# Speaking of iffy confession...



## ARStager (Jan 8, 2005)

I visited Christ Community Church in Nashville (PCA) last Sunday when I was visiting some family. Under the section of the service entitled "God Forgives, Cleanses, and Restores Us," the following corporate "confession" was read aloud, followed by an assurance of pardon...

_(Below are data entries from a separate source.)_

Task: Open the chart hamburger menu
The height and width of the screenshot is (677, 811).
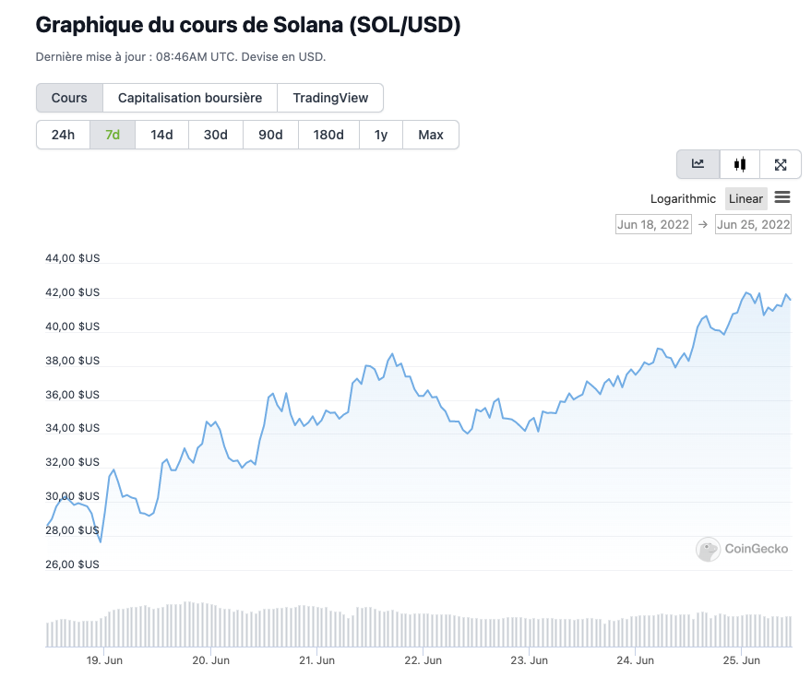Action: tap(782, 197)
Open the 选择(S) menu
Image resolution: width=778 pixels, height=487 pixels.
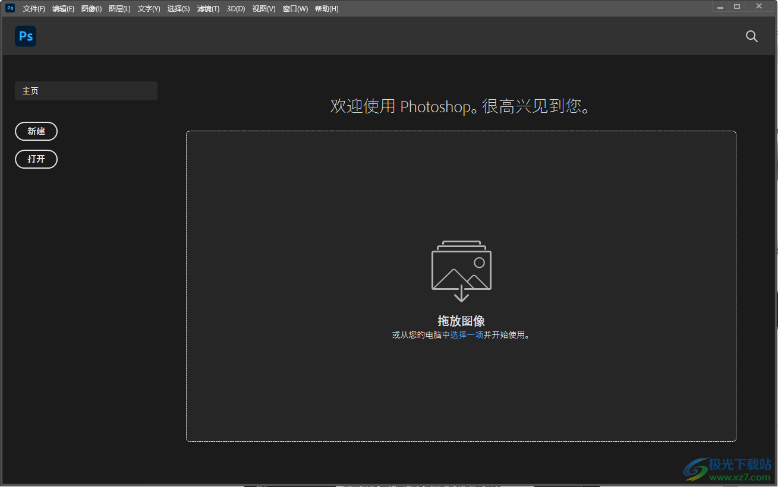point(178,8)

"Blessed Lord, who has caused all holy Scriptures to be written for our learning; Grand that we may genuinely hear them, read them, mark them, learn them, and inwardly digest them, that by patience, and through the comfort of Your holy Word, we may embrace, and ever hold fast the blessed hope of everlasting life, which You have given us in our Saviour Jesus Christ. Come therefore, Divine Interpreter, bring us eyes Your Book to read, ears the mystic words to hear, Words which did from You proceed, Words that endless bliss impart, kept in an obedient heart. All who read, or hear, are blessed, if Your plain commands we do. Of Your kingdom here possessed, You we shall in glory view; When You come on earth to abide, and then reign triumphant at Your side." - _Adapted from the hymnody of Charles Wesley_

I will grant that this is a confession, in the sense that it's us telling God what we know to be true. But it doesn't even mention the words *sin, forgiveness, repentance, mercy, cross, blood, broken, * etc. 

I was disappointed. Do you guys think I have a right to be?


----------



## Shane (Jan 8, 2005)

I think it is a bit dissapointing. What about where he said:

"All who read, or hear, are blessed, if Your plain commands we do"

Doesn't this sound works orientated? I guess we have to know what he means by "blessed" and "what commands" he is taliking about.
My alarm bells always go when something hints at a works Gospel.

Must be my Catholic past!


----------